Il recente rapporto “Openpolis”, relativo all’Italia, aveva invece preso in esame, oltre ai metri quadri green disponibili per abitante, anche la spesa dei Comuni capoluogo di Regione per il loro verde cittadino. Il primo posto della classifica stilata in base all’estensione del verde cittadino era stato conquistato da Matera, mentre la città con la spesa maggiore per il verde e la tutela ambientale era risultata essere Venezia.

Ricordiamo che Ecosistema Urbano 2019 è realizzato da Legambiente in collaborazione con Ambiente Italia e Il Sole 24 Ore, con il patrocinio del Comune di Mantova, della Commissione europea, del ministero dell’Ambiente e di Anci e Agende 21 locali italiane, e il contributo di Ecomondo e Ideaplast.

Come precisato nel comunicato di Legambiente nazionale, Sono  stati esaminati oltre 30mila dati, valutati in base a 18 parametri che determinano la classifica delle performance ambientali.

Gli indicatori parlano anche quest’anno di un’Italia che si muove in maniera disomogenea. Nel complesso migliora, ma sono tante le città in allarme smog o incapaci di assicurare un corretto ciclo dei rifiuti, si amplia il divario tra chi produce progressi nel trasporto pubblico e chi ha mezzi pubblici non adeguati alle esigenze di mobilità delle persone, restano piene di magagne le reti idriche, talora veri e propri colabrodo che disperdono nel nulla quantità enormi di acqua potabile, ci sono qua e là incredibili falle nella depurazione dei reflui fognari, una drammatica insicurezza stradale che lascia sul campo migliaia di morti e decine di migliaia di feriti ogni anno.

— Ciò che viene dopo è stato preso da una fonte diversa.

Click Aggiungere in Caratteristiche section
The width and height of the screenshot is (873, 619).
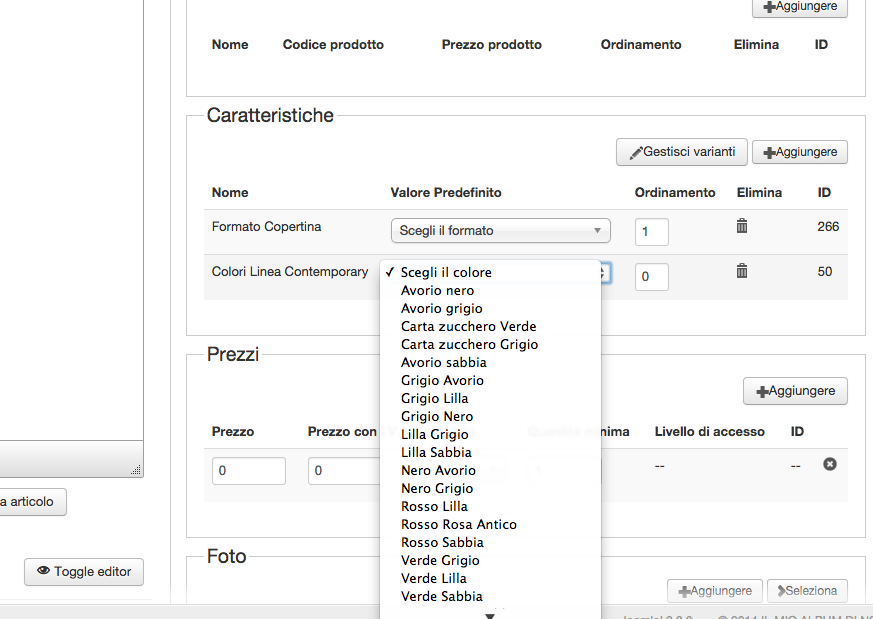(x=799, y=152)
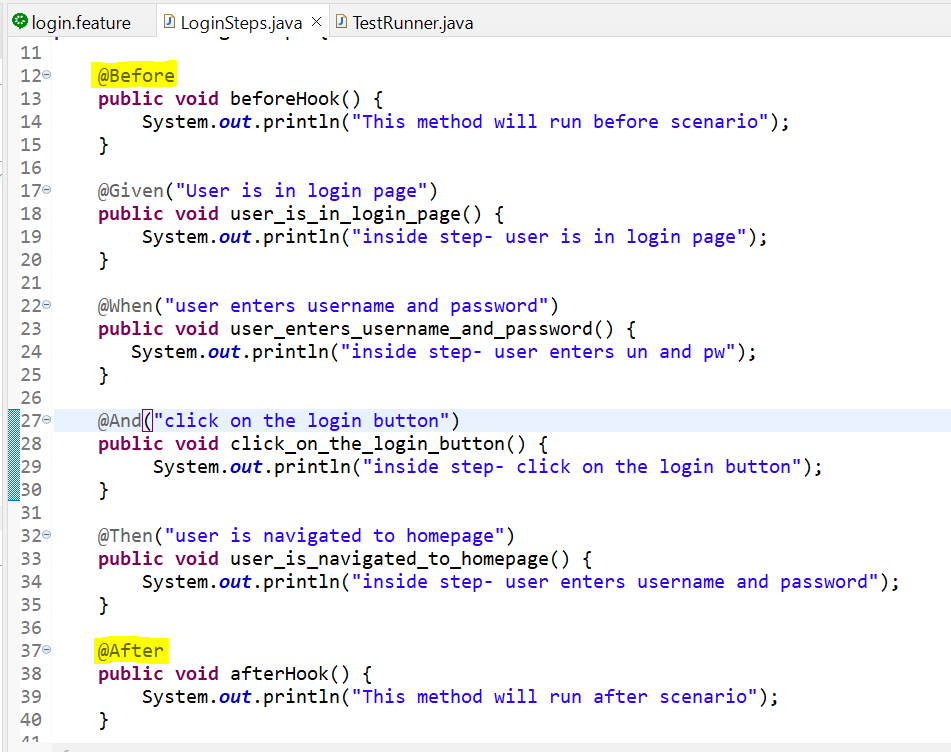This screenshot has height=752, width=951.
Task: Click the horizontal scrollbar below the editor
Action: click(x=500, y=746)
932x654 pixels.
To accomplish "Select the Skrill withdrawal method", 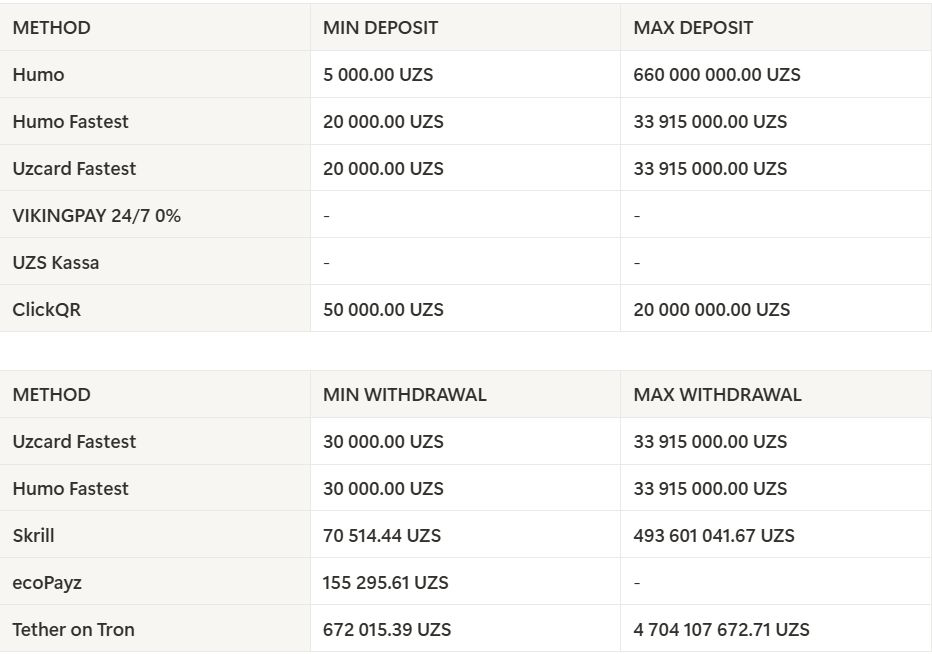I will click(x=33, y=536).
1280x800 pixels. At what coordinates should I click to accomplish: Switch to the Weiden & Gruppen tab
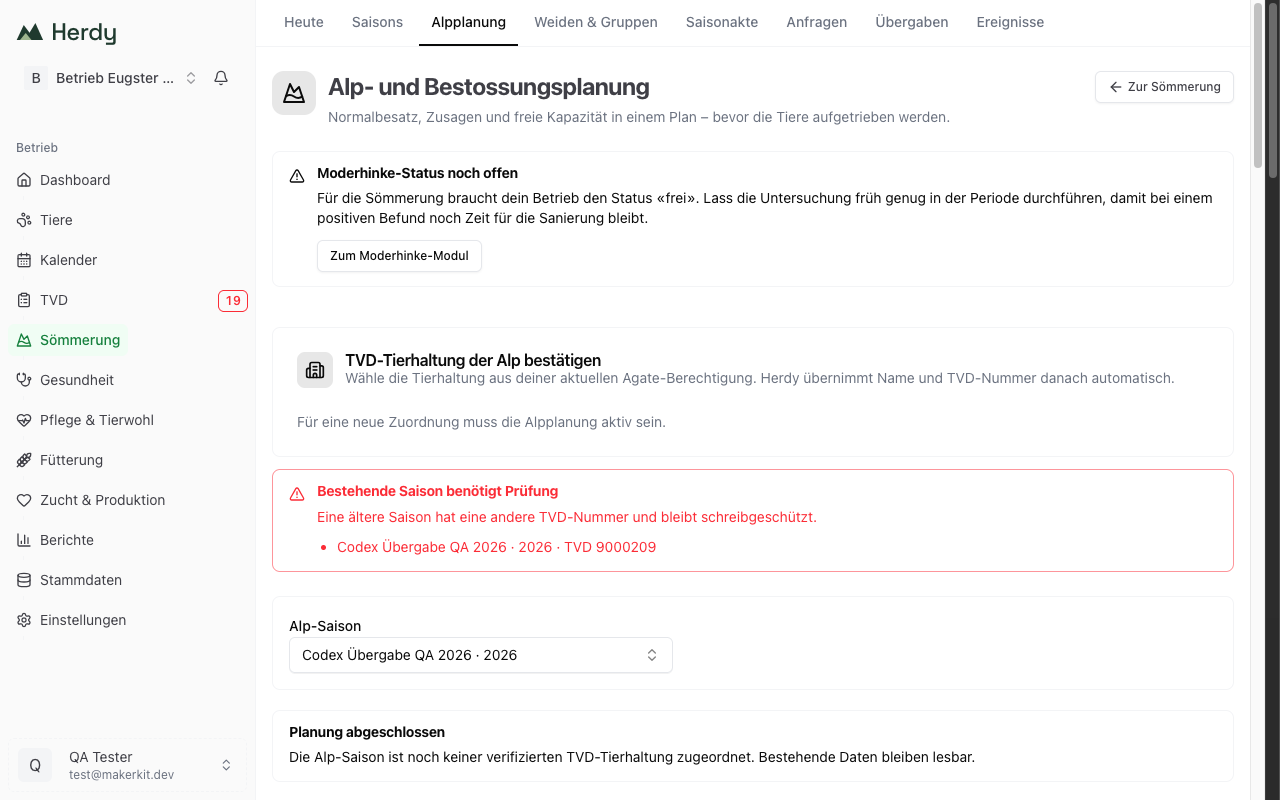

Si fa fatica a capire come mai alcune criticità (il tasso di motorizzazione ad esempio e quello che ne consegue in termini di congestione, aria inquinata, rumore, consumo di risorse e produzione di gas serra) non vengano affrontate con la giusta determinazione e altre siano ampiamente sottovalutate (la lotta ai cambiamenti climatici, interventi rapidi di adattamento e per la resilienza).

Vivacità e propensione al cambiamento, oltre a caratterizzare le città in testa alla classifica, si trovano tuttavia anche in altri centri urbani, limitatamente ad ambiti specifici. Cercando una chiave di lettura sintetica dell’andamento delle performance ambientali delle città, bisogna abbandonare le solite coppie nord/sud, centri urbani grandi/piccoli o ricchi e poveri.